A more recent study aimed to describe the relationship between reproductive cycle events and the initiation or change in symptom severity of OCD (Labad 2005). In a sample of 46 female outpatients meeting DSM-IV criteria for OCD, the authors found that OCD onset occurred in the same year as menarche in 22% of women, at pregnancy in 2%, at postpartum in 7%, and at menopause in 2%. Worsening of preexisting OCD was reported by 20% of patients premenstrually, 8% at pregnancy, 50% at postpartum, and 8% at menopause. Patients with onset or worsening of OCD during the postpartum period more frequently reported premenstrual worsening of OCD symptoms and were more likely to have a previous history of MDD, including postpartum depression.
The authors of this study suggest that certain women with OCD seem to be vulnerable to worsening of OCD during times of hormonal fluctuations, as occur during the premenstrual phase of the menstrual cycle and the postpartum period. Therefore, they call for increased monitoring during these periods of increased risk.
There have been at least two additional studies that provide evidence that OCD symptoms are especially common (40-50%) in women with postpartum-onset depression and these symptoms are characterized by particularly intrusive harm-related obsessional thoughts (Abramowitz 2003, Wisner 1999).
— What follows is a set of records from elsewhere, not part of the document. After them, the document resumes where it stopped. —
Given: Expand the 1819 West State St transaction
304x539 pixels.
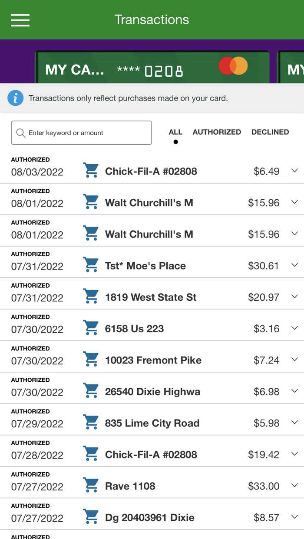Looking at the screenshot, I should click(x=294, y=296).
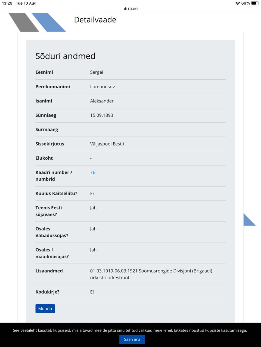The image size is (261, 347).
Task: Click the blue stripe of site logo
Action: click(x=49, y=22)
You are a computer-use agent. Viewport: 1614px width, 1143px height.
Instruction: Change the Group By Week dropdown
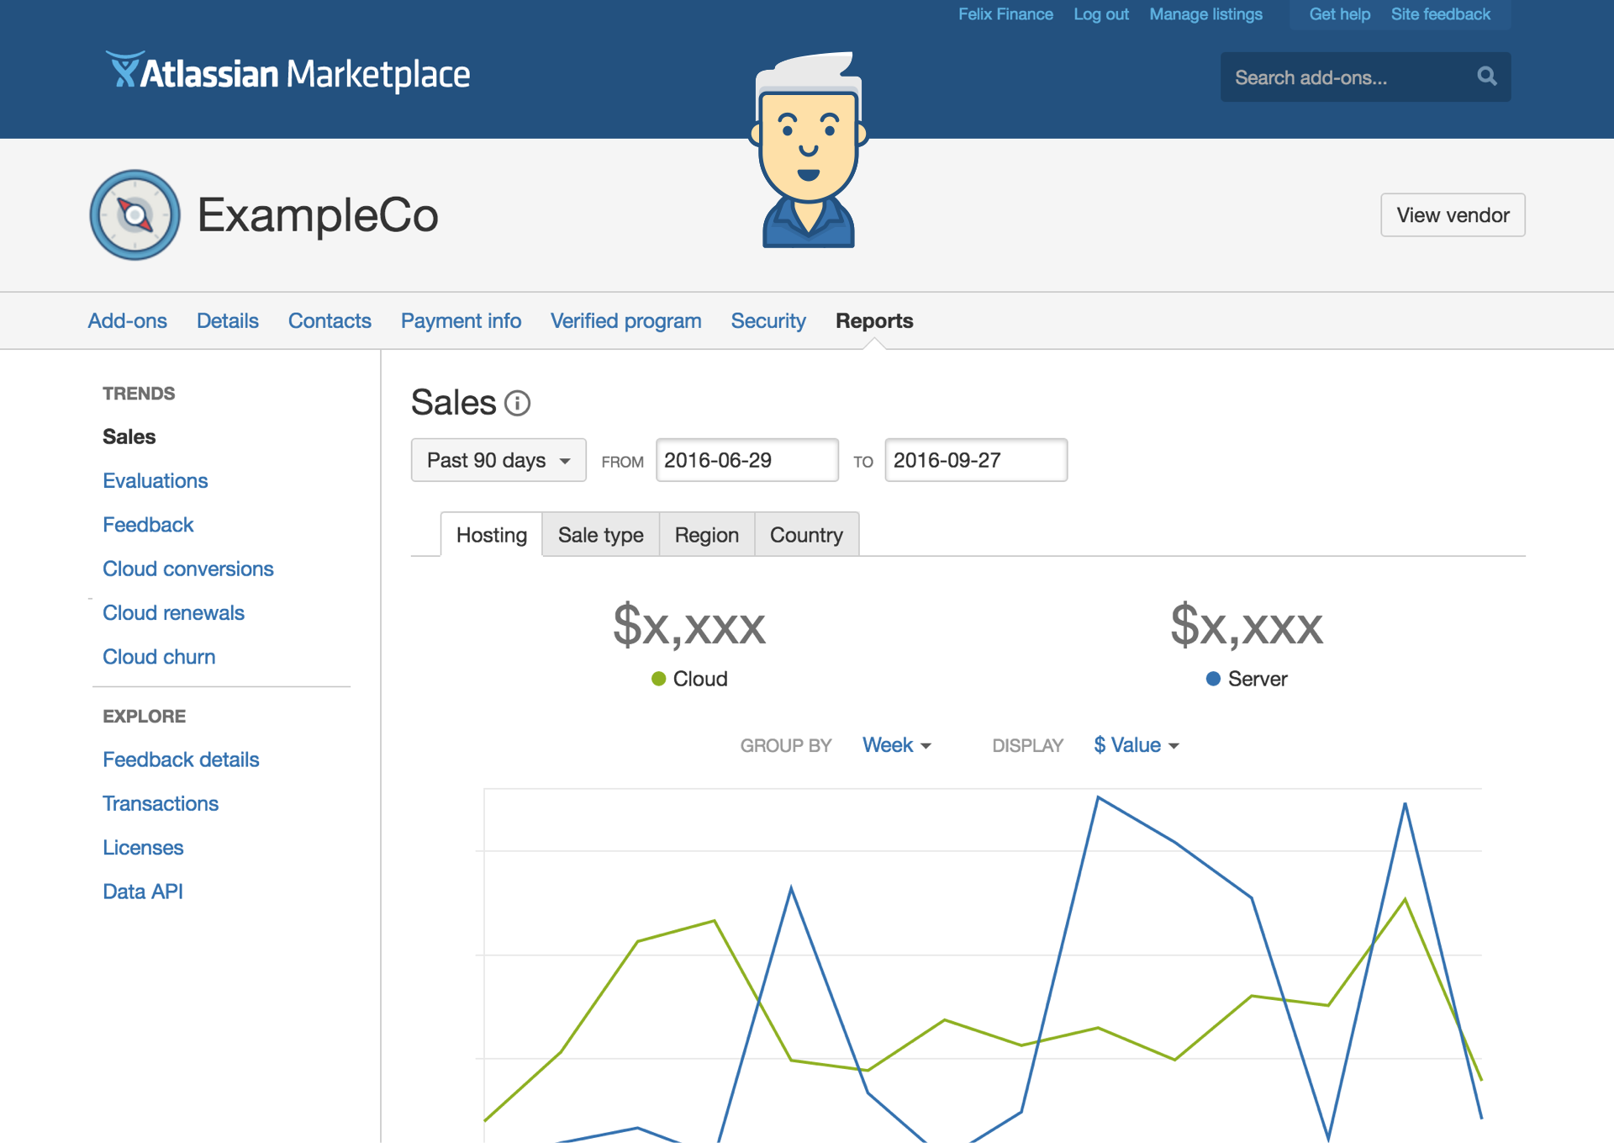pyautogui.click(x=896, y=745)
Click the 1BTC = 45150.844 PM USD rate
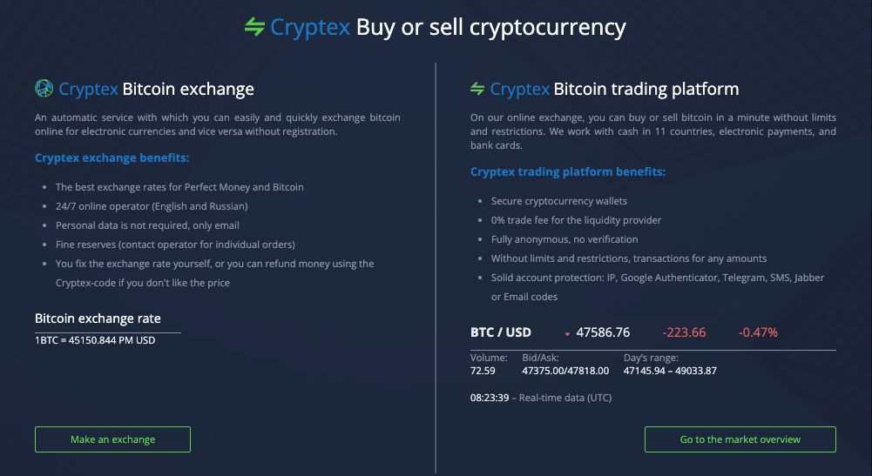The width and height of the screenshot is (872, 476). tap(95, 340)
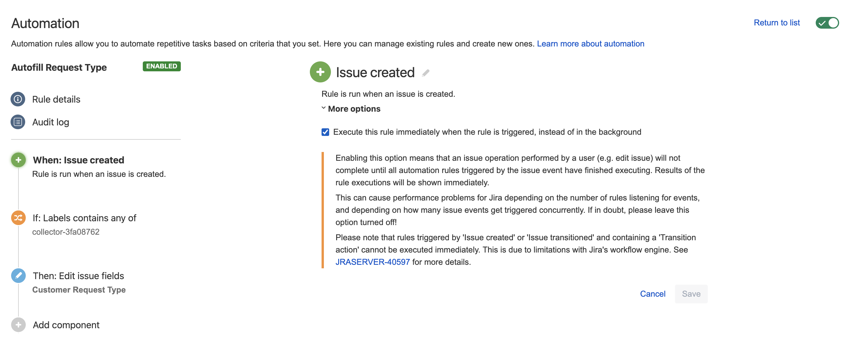Click the large green plus icon by heading
This screenshot has width=852, height=356.
coord(320,72)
Obsessional thoughts are experienced as unwanted and inconsistent with one’s typical personality or behavior, and patients often express fears of even thinking these thoughts, particularly when they involve thoughts of harm. Patients with OCD, and postpartum women with OCD especially, can have a great deal of shame regarding their symptoms and may delay psychiatric treatment for this reason. It is thus important to specifically ask about intrusive obsessional thoughts in all patients, particularly in postpartum women.
April Hirschberg, MD
Uguz F, Gezginc K, Zeytinci IE, Karatayli S, Askin R, Guler O, Kir Sahin, F, Emul HM, Ozbulut O, Gecici O. Obsessive-compulsive disorder in pregnant women during the third trimester of pregnancy. Compr Psychiatry. 2007 Sep-Oct;48(5):441-5. Epub 2007 Jul 5.
Abramowitz, JS, Schwartz SA, Moore KM, Luenzmann KR. Obsessive-compulsive symptoms in pregnancy and the puerperium: A review of the literature. J Anxiety Disorders 2003;17: 461-478.
Labad J, Menchon J, Alonso P, Segalas C, Jimenez S, Vallejo J. Female Reproductive Cycle and Obsessive-Compulsive Disorder. J Clin Psychiatry 2005; 66:428-435.
Vulink NC, Denys D, Bus L, Westenberg HG. Female hormones affect symptom severity in obsessive-compulsive disorder. Int Clin Psychopharmacol 2006; 21(3):171-175.
Wisner, K. L., K. S. Peindl, et al. (1999). Obsessions and compulsions in women with postpartum depression. J Clin Psychiatry 60(3): 176-80.